→ **Задание A**: Продублируйте без изменений записи с самого начала до строки, содержащей «Προκηρύξεις (43, 2188)», включительно.

→ **Фрагмент**:
■ ■ ■ ■
Однажды я летел в двухместном самолете с только что прибывшим к нам в подразделение полковником Шишинюком. С первых же дней он показал себя отличным летчиком и прекрасным товарищем. Он приехал [165] как будто специально для того, чтобы заполнить пустоту, образовавшуюся после отъезда Ивана Алексеевича Елдышева. Мы пролетали с ним над Родопами, когда получили приказ взять курс на запад. Какой-то неизвестный самолет среди бела дня, как было сказано в приказе, пересекал воздушное пространство Болгарии с севера на юг и, несмотря на все предупреждения, отказывался сообщить, кто он такой, и сесть на один из аэродромов. Он продолжал свой путь, вел себя нагло, торопясь ускользнуть за границу. Мы любой ценой должны были пресечь ему путь к границе и не позволить нарушителю вырваться.

За несколько минут мы долетели до долины реки Струма и в тот же миг неподалеку увидели объятый пламенем самолет. Стало ясно, что наши истребители сбили нарушителя, не дали сбежать за границу. Мы поторопились вернуться на аэродром в М., чтобы там узнать подробности инцидента.

Оказалось, что это был израильский транспортный самолет. То, что его сбили над нашей территорией, – несчастный случай, происшедший по вине экипажа, отказавшегося посадить самолет на аэродроме в Софии. Как выяснилось, экипаж перевозил контрабанду.

Тревожные ночи мы переживали тогда. Но самыми тяжелыми из них были лунные ночи.
■ ■ ■ ■
→ **Предоставленные данные**:
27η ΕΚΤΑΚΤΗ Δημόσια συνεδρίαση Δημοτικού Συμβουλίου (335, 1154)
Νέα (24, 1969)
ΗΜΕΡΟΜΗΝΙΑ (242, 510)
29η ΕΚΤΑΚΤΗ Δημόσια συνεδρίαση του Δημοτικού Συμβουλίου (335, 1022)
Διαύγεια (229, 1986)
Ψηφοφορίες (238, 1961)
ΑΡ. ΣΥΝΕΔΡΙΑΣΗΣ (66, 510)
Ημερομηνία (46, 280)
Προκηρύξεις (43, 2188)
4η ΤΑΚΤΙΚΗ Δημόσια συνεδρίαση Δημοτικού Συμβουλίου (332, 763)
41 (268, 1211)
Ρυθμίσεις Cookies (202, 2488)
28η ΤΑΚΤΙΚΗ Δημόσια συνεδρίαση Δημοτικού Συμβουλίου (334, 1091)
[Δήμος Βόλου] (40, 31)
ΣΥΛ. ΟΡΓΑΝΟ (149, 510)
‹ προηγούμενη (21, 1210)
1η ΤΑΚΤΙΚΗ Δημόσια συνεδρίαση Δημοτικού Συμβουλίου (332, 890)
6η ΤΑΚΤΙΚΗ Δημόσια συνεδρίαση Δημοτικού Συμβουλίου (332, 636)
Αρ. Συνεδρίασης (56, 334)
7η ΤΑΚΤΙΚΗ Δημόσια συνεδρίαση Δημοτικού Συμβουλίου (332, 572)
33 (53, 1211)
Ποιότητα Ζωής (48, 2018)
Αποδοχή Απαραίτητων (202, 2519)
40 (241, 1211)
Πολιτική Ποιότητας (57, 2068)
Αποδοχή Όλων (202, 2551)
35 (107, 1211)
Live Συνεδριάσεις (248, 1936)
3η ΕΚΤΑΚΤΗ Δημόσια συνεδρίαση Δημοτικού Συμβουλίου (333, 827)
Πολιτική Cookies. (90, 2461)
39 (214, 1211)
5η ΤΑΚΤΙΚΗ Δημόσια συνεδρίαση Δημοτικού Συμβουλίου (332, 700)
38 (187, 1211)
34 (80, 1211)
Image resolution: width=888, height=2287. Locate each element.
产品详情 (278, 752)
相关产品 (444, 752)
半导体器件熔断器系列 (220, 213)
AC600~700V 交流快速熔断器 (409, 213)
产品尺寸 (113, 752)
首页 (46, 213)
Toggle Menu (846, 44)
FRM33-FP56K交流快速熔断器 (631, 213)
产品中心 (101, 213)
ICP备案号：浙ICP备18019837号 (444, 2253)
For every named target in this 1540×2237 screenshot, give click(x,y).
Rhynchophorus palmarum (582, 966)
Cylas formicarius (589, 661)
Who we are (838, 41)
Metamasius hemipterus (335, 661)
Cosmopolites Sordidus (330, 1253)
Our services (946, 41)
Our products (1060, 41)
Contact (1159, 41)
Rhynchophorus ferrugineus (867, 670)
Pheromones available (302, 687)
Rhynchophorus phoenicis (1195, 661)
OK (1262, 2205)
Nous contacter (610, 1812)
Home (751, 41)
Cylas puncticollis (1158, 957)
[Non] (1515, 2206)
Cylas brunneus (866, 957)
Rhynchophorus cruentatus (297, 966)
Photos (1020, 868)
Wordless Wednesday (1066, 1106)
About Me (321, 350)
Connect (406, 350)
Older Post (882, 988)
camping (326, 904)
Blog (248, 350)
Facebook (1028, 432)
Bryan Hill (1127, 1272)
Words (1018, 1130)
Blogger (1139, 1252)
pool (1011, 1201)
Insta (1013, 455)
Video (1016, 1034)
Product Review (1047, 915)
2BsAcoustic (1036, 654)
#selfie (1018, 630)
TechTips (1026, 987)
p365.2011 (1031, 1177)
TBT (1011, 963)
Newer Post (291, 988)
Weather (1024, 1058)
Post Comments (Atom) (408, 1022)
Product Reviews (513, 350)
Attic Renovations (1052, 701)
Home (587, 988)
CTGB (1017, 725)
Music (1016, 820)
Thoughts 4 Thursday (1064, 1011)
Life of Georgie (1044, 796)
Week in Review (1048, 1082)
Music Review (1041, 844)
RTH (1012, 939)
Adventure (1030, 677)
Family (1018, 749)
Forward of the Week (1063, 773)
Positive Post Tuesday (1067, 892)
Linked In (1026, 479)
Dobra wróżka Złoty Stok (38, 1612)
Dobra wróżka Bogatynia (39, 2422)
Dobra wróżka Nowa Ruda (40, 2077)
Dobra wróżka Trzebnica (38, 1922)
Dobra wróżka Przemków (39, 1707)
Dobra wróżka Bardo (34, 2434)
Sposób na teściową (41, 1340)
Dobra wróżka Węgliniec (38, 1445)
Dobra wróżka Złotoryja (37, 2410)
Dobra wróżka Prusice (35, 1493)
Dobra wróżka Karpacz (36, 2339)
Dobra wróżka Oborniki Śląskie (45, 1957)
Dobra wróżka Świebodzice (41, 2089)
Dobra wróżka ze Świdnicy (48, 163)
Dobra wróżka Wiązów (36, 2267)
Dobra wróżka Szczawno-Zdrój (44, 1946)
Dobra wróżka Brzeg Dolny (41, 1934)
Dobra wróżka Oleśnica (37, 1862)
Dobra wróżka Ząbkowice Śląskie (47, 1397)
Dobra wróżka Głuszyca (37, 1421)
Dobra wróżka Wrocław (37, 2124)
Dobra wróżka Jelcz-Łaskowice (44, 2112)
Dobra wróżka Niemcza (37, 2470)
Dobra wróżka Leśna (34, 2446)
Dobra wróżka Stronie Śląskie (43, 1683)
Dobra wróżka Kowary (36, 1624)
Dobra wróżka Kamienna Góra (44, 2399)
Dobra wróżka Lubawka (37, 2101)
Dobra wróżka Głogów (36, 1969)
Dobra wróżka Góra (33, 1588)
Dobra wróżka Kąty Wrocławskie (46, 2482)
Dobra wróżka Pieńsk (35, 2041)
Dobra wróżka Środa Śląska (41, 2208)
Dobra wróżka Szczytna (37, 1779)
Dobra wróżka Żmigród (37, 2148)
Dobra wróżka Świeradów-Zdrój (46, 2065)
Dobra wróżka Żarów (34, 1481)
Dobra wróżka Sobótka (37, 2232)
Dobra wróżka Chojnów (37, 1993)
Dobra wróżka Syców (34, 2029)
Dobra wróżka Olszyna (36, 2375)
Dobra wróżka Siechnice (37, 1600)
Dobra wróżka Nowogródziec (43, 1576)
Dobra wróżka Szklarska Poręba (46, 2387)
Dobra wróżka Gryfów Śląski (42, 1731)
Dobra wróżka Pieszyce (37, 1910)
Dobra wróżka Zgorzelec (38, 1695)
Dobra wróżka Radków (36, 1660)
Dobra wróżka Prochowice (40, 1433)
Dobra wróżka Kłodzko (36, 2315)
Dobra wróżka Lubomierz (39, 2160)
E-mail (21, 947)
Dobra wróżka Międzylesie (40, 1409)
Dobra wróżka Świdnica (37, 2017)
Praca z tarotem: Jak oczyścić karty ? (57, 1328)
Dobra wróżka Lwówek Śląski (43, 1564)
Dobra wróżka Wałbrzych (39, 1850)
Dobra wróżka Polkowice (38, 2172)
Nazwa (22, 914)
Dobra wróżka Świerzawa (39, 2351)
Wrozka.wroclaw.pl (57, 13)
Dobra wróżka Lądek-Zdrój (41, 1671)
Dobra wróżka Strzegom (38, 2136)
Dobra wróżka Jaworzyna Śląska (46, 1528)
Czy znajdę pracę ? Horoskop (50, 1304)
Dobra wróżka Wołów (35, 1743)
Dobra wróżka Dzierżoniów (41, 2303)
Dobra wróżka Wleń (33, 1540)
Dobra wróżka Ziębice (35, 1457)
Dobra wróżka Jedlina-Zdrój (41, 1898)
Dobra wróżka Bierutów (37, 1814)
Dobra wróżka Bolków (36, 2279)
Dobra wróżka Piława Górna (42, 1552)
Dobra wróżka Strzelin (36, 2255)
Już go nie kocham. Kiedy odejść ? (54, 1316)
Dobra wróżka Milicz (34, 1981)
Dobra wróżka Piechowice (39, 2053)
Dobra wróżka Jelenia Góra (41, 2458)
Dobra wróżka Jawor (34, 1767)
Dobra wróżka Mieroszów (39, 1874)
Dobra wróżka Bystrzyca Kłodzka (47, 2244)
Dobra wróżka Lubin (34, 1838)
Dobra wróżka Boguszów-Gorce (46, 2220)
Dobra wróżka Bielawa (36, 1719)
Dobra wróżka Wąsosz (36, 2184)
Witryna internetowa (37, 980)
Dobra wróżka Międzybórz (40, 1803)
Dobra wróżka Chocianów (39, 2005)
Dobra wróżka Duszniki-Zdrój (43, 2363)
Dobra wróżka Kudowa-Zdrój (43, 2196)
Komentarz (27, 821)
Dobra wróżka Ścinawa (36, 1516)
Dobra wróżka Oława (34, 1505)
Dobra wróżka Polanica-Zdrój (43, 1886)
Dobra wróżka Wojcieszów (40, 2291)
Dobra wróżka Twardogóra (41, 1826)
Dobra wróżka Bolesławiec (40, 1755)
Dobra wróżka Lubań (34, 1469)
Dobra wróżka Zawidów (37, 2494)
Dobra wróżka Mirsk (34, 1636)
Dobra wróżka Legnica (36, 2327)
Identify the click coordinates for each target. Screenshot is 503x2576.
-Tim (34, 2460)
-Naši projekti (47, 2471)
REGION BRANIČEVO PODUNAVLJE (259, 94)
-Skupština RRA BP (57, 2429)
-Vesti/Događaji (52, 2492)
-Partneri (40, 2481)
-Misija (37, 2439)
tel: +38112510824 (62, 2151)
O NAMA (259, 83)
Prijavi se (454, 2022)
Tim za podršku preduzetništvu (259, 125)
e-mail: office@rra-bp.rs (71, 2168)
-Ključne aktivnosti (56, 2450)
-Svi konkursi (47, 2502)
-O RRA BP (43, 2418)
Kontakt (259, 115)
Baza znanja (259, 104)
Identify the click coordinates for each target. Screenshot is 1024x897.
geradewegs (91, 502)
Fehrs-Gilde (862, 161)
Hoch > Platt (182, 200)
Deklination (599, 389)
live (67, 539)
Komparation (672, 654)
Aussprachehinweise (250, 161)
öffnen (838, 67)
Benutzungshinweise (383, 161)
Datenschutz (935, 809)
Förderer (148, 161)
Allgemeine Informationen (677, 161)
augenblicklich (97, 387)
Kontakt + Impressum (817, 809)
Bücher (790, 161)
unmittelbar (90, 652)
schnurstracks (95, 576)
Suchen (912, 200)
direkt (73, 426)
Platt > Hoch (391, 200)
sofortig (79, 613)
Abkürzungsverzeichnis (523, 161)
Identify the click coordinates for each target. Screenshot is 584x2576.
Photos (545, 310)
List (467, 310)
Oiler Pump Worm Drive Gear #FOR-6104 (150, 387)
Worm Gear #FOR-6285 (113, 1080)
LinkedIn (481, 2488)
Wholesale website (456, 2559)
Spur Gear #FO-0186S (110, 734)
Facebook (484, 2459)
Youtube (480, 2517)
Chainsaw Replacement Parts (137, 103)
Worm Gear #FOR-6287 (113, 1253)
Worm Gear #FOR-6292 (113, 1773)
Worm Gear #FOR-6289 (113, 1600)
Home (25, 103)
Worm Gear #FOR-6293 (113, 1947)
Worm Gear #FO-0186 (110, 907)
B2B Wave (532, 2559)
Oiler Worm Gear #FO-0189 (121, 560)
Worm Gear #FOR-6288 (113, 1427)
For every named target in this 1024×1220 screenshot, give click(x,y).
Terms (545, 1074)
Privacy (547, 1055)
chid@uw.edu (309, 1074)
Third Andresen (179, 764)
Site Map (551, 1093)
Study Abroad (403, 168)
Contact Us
■ ■ ■ ■
→ **Задание B**: Дословно выпишите из фрагмента всё, начиная со слов «За несколько минут» и до слов «были лунные ночи.» включительно.

→ **Полный ответ A**:
27η ΕΚΤΑΚΤΗ Δημόσια συνεδρίαση Δημοτικού Συμβουλίου (335, 1154)
Νέα (24, 1969)
ΗΜΕΡΟΜΗΝΙΑ (242, 510)
29η ΕΚΤΑΚΤΗ Δημόσια συνεδρίαση του Δημοτικού Συμβουλίου (335, 1022)
Διαύγεια (229, 1986)
Ψηφοφορίες (238, 1961)
ΑΡ. ΣΥΝΕΔΡΙΑΣΗΣ (66, 510)
Ημερομηνία (46, 280)
Προκηρύξεις (43, 2188)

→ **Полный ответ B**:
За несколько минут мы долетели до долины реки Струма и в тот же миг неподалеку увидели объятый пламенем самолет. Стало ясно, что наши истребители сбили нарушителя, не дали сбежать за границу. Мы поторопились вернуться на аэродром в М., чтобы там узнать подробности инцидента.

Оказалось, что это был израильский транспортный самолет. То, что его сбили над нашей территорией, – несчастный случай, происшедший по вине экипажа, отказавшегося посадить самолет на аэродроме в Софии. Как выяснилось, экипаж перевозил контрабанду.

Тревожные ночи мы переживали тогда. Но самыми тяжелыми из них были лунные ночи.